Task directions:
Check every line of the entries below for the word "Locate", then give only the number of lines that have it.

-- Task input follows --

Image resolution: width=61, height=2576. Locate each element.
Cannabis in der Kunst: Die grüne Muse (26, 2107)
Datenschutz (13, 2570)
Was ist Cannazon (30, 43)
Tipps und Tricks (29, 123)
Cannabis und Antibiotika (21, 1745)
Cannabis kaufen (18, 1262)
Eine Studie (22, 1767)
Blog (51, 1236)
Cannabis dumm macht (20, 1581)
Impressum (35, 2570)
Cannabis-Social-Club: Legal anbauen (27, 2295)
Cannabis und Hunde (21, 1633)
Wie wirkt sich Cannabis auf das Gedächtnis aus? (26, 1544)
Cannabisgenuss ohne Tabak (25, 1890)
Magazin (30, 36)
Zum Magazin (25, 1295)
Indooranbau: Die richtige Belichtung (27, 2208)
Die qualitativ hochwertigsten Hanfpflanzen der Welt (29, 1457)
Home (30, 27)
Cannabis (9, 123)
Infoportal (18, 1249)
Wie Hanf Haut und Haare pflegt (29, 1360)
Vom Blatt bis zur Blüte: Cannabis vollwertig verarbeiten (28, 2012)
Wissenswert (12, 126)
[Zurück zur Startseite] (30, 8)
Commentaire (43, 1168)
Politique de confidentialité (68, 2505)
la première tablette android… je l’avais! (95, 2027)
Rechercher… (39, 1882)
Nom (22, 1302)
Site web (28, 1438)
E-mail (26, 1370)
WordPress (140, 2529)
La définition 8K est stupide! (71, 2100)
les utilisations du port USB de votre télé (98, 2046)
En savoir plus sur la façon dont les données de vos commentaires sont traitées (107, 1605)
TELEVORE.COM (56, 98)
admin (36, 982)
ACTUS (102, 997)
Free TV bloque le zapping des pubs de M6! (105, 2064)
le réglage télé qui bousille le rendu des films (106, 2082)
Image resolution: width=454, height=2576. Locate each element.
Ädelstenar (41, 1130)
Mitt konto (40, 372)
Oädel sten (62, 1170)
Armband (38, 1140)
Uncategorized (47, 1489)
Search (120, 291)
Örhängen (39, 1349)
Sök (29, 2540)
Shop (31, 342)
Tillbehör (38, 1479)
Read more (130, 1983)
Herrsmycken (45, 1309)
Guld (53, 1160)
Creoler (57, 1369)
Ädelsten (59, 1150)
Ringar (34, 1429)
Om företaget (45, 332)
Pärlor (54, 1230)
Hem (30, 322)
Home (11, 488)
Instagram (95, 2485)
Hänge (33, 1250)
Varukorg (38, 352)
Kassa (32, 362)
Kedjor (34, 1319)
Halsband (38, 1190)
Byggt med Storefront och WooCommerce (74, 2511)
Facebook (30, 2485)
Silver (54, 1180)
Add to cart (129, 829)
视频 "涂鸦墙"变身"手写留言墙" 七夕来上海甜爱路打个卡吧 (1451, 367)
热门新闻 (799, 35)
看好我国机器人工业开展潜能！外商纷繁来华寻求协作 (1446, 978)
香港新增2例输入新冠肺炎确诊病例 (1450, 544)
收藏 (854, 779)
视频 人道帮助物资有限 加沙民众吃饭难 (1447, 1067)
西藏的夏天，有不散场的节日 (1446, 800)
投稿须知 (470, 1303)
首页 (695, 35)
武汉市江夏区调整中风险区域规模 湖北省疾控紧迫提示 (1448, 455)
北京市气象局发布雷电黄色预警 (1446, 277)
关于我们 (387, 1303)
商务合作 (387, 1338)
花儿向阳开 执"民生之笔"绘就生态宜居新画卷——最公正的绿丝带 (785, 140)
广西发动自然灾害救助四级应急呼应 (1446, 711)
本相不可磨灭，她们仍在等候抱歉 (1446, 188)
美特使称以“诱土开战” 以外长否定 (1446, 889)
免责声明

-- Task input concluded --

Reply:
2